Stored data:
=== Section Start ===
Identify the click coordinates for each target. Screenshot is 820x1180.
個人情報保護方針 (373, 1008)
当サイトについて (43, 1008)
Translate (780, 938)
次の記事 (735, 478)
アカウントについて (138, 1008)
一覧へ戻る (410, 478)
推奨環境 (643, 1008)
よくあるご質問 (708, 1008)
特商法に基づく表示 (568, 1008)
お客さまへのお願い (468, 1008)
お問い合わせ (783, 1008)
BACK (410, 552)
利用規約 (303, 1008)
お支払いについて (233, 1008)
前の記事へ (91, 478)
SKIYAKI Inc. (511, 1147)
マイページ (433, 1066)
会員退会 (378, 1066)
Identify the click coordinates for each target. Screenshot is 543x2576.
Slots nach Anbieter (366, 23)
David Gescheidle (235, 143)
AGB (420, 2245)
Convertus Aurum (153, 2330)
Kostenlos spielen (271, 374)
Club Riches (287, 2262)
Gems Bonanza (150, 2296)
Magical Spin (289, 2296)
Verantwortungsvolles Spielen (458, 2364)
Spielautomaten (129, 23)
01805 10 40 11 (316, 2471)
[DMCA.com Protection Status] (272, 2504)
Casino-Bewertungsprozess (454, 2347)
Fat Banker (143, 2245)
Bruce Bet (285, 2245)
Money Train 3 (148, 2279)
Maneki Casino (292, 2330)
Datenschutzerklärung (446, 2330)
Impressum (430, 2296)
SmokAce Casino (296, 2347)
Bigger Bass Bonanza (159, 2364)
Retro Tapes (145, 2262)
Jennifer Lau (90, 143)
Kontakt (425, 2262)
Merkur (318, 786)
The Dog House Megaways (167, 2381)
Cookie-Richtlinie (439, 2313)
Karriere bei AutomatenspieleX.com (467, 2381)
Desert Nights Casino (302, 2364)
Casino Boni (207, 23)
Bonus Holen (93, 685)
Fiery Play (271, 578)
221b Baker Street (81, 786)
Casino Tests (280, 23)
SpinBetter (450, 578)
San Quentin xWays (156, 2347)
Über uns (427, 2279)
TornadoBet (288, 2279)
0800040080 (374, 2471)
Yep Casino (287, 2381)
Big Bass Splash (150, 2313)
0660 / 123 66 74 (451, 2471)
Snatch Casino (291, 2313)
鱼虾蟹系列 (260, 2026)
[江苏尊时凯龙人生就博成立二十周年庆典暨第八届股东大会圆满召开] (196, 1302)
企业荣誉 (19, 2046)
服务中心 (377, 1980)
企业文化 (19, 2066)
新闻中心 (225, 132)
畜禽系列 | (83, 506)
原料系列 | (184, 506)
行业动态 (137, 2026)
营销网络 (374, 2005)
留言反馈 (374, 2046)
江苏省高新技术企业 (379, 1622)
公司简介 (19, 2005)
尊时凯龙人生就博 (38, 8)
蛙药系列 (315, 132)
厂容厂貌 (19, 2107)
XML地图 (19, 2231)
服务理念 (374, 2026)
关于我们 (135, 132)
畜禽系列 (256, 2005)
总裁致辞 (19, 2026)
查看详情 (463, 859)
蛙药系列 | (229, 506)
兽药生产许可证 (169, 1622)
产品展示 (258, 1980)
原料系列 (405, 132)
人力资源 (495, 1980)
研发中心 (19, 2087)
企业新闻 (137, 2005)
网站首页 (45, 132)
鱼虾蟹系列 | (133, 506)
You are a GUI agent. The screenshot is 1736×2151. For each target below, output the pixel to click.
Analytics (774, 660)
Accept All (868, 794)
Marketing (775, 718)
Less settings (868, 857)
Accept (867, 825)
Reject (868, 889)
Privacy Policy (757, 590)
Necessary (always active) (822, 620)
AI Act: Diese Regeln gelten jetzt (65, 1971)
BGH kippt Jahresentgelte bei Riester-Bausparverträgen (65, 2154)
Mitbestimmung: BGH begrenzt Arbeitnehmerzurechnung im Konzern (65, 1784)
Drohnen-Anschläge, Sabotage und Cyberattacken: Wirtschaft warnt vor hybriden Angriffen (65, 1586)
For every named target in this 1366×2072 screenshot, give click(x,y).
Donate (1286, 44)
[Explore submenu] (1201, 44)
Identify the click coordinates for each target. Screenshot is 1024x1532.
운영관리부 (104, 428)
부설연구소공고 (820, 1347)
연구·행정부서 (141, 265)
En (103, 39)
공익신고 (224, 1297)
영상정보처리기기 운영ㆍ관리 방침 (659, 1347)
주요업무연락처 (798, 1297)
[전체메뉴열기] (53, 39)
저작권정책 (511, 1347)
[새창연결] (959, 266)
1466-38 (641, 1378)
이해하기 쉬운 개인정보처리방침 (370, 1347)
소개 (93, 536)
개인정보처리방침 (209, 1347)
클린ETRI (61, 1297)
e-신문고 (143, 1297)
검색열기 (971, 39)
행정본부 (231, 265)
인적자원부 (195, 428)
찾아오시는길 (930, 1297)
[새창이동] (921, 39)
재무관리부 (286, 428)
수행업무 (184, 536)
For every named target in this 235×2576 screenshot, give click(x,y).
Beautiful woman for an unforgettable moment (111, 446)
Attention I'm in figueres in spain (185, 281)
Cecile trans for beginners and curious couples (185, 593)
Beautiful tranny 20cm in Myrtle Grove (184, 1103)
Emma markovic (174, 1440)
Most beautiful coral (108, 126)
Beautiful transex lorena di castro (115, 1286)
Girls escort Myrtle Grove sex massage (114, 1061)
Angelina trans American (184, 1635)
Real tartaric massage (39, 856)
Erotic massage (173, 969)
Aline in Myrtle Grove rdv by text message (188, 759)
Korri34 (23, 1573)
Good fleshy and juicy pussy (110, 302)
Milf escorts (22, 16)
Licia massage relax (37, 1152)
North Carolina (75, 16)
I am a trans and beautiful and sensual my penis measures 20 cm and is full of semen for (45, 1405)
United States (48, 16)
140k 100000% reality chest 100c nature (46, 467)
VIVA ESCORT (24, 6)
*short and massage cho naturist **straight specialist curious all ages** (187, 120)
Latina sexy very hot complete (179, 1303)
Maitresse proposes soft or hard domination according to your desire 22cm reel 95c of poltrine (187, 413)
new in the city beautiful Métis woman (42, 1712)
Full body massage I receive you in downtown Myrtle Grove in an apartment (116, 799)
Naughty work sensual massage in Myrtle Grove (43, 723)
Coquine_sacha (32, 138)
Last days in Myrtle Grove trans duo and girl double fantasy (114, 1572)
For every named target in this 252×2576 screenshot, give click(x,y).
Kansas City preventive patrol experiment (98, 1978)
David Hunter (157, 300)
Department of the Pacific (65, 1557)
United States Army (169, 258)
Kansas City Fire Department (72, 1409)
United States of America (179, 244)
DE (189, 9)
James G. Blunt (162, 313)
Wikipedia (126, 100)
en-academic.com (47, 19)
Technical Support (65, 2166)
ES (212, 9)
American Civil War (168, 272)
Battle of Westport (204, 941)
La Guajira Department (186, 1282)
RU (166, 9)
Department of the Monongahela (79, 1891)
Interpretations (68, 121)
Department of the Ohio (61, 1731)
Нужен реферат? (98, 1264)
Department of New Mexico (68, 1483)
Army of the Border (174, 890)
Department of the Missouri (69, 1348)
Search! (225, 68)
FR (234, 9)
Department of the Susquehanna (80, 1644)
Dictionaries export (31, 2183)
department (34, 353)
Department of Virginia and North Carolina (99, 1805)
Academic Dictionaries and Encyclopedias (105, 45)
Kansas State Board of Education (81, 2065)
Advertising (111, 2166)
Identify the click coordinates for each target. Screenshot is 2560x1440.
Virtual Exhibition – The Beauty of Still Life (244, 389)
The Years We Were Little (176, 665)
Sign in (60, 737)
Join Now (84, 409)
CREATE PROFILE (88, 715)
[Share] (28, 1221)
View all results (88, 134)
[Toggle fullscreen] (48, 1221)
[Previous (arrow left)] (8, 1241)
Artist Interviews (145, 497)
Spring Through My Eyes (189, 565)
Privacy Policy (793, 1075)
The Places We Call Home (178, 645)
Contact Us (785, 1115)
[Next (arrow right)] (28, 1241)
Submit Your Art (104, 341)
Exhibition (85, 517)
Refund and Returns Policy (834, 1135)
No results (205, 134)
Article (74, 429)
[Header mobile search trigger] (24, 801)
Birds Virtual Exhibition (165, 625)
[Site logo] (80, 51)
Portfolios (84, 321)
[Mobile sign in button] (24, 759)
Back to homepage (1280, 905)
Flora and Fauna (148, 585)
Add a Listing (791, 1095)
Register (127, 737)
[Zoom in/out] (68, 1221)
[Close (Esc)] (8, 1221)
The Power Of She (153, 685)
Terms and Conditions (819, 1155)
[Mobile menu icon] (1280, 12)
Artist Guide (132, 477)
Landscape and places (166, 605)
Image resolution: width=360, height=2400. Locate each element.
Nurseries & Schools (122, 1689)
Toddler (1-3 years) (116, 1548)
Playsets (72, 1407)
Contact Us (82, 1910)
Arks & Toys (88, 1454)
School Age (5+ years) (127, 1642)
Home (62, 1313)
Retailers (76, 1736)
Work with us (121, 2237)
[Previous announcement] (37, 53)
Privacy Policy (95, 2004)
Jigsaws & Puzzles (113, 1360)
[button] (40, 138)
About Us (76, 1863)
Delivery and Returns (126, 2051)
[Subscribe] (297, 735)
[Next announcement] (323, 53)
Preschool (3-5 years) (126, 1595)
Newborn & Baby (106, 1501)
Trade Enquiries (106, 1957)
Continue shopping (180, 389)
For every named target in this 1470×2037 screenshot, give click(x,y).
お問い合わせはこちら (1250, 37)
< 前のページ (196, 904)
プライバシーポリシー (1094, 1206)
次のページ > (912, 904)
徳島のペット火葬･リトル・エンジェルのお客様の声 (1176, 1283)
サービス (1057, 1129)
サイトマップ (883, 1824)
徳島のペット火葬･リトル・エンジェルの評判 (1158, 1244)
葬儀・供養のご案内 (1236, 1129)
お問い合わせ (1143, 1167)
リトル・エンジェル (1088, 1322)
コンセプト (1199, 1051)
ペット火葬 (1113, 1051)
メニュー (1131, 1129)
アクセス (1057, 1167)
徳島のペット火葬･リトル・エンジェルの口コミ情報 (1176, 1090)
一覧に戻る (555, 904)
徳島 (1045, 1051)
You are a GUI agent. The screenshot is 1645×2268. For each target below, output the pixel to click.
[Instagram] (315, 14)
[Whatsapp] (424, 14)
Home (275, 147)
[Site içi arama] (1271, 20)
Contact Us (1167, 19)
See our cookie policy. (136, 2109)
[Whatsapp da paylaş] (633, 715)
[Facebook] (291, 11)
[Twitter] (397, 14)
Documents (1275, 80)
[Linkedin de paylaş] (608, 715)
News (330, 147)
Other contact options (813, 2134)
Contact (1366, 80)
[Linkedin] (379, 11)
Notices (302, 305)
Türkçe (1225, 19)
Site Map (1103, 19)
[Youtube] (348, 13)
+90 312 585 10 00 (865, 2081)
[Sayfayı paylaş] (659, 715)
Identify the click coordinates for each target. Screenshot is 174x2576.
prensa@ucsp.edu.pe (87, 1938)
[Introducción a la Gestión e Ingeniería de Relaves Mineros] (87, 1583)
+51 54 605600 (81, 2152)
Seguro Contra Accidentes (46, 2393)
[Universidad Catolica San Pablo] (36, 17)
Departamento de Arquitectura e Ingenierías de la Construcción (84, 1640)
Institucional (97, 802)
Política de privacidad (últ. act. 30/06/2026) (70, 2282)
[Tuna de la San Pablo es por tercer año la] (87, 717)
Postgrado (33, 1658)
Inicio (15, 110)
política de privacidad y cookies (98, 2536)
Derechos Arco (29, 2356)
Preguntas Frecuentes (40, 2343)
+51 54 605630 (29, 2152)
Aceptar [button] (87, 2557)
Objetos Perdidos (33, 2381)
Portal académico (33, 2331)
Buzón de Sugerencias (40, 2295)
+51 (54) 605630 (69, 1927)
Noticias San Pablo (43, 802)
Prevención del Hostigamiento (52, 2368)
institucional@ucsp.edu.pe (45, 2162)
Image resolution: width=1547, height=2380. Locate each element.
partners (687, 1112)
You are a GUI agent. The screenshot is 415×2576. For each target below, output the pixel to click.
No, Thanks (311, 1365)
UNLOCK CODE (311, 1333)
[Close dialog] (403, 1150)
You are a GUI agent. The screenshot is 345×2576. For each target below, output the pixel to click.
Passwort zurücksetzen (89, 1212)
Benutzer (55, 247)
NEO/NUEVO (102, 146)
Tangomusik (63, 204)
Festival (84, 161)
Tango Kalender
=== Section End ===
The answer is the run of lines above from the line containing "1466-38 (641, 1378)" through the line containing "Coquine_sacha (32, 138)", copied exactly and alone.

§ **Answer for this exercise**:
1466-38 (641, 1378)
이해하기 쉬운 개인정보처리방침 (370, 1347)
소개 (93, 536)
개인정보처리방침 (209, 1347)
클린ETRI (61, 1297)
e-신문고 (143, 1297)
검색열기 (971, 39)
행정본부 (231, 265)
인적자원부 (195, 428)
찾아오시는길 (930, 1297)
[새창이동] (921, 39)
재무관리부 (286, 428)
수행업무 (184, 536)
For every named target in this 235×2576 screenshot, give click(x,y).
Beautiful woman for an unforgettable moment (111, 446)
Attention I'm in figueres in spain (185, 281)
Cecile trans for beginners and curious couples (185, 593)
Beautiful tranny 20cm in Myrtle Grove (184, 1103)
Emma markovic (174, 1440)
Most beautiful coral (108, 126)
Beautiful transex lorena di castro (115, 1286)
Girls escort Myrtle Grove sex massage (114, 1061)
Angelina trans American (184, 1635)
Real tartaric massage (39, 856)
Erotic massage (173, 969)
Aline in Myrtle Grove rdv by text message (188, 759)
Korri34 (23, 1573)
Good fleshy and juicy pussy (110, 302)
Milf escorts (22, 16)
Licia massage relax (37, 1152)
North Carolina (75, 16)
I am a trans and beautiful and sensual my penis measures 20 cm and is full of semen for (45, 1405)
United States (48, 16)
140k 100000% reality chest 100c nature (46, 467)
VIVA ESCORT (24, 6)
*short and massage cho naturist **straight specialist curious all ages** (187, 120)
Latina sexy very hot complete (179, 1303)
Maitresse proposes soft or hard domination according to your desire 22cm reel 95c of poltrine (187, 413)
new in the city beautiful Métis woman (42, 1712)
Full body massage I receive you in downtown Myrtle Grove in an apartment (116, 799)
Naughty work sensual massage in Myrtle Grove (43, 723)
Coquine_sacha (32, 138)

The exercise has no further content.